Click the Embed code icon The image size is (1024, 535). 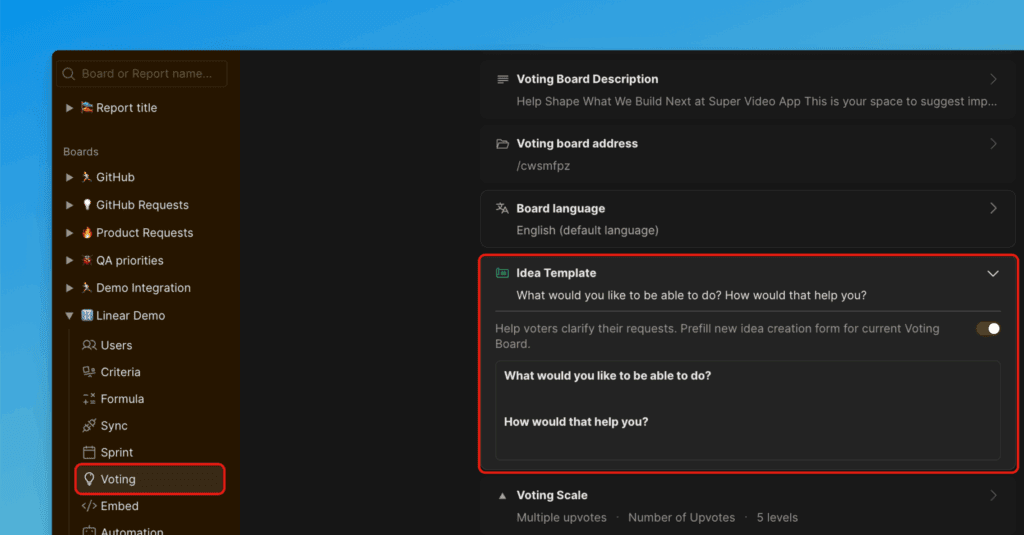click(89, 506)
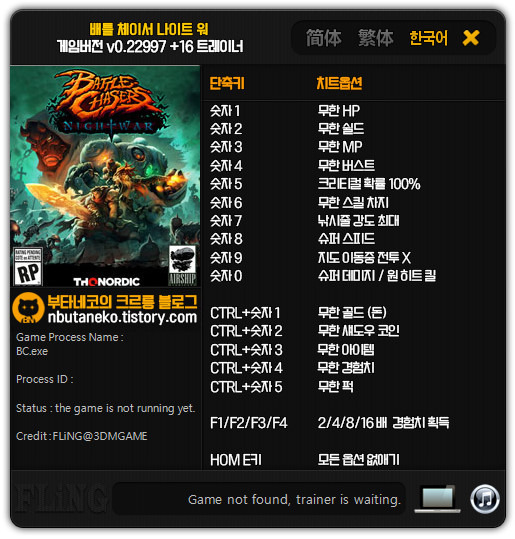Click the Battle Chasers cover art
Image resolution: width=515 pixels, height=539 pixels.
(x=105, y=176)
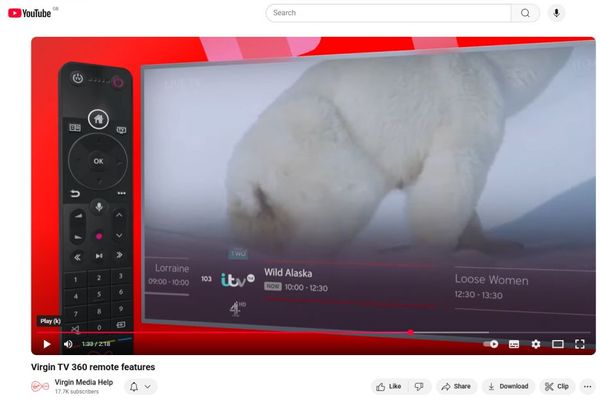Click the Virgin Media channel avatar

(41, 387)
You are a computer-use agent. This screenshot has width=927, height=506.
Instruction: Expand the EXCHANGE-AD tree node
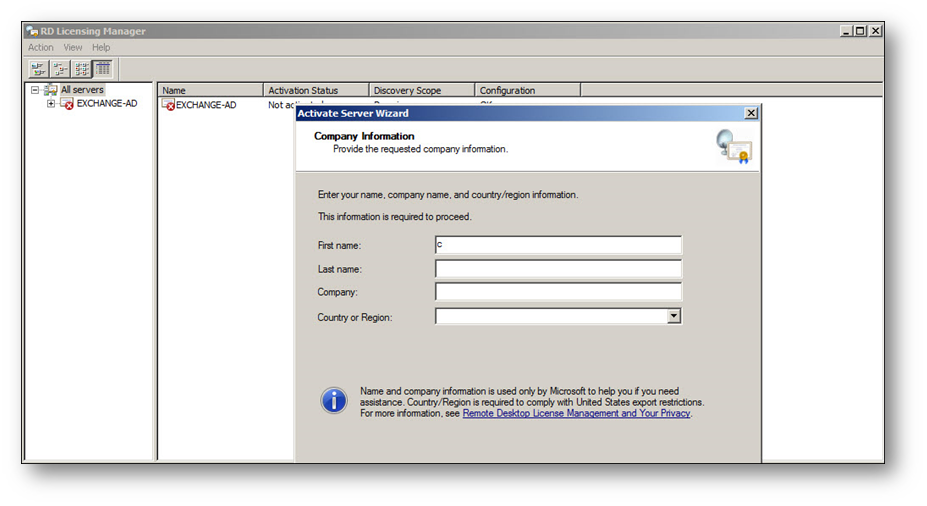(51, 104)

*WHAT IS REQUIRED*:
Set down exactly the lines of the entries above from the one holding "You are a computer-use" through the last one, including both, with the pictures left out.

*REPLY*:
You are a computer-use agent. This screenshot has width=927, height=506.
Instruction: Expand the EXCHANGE-AD tree node
(51, 104)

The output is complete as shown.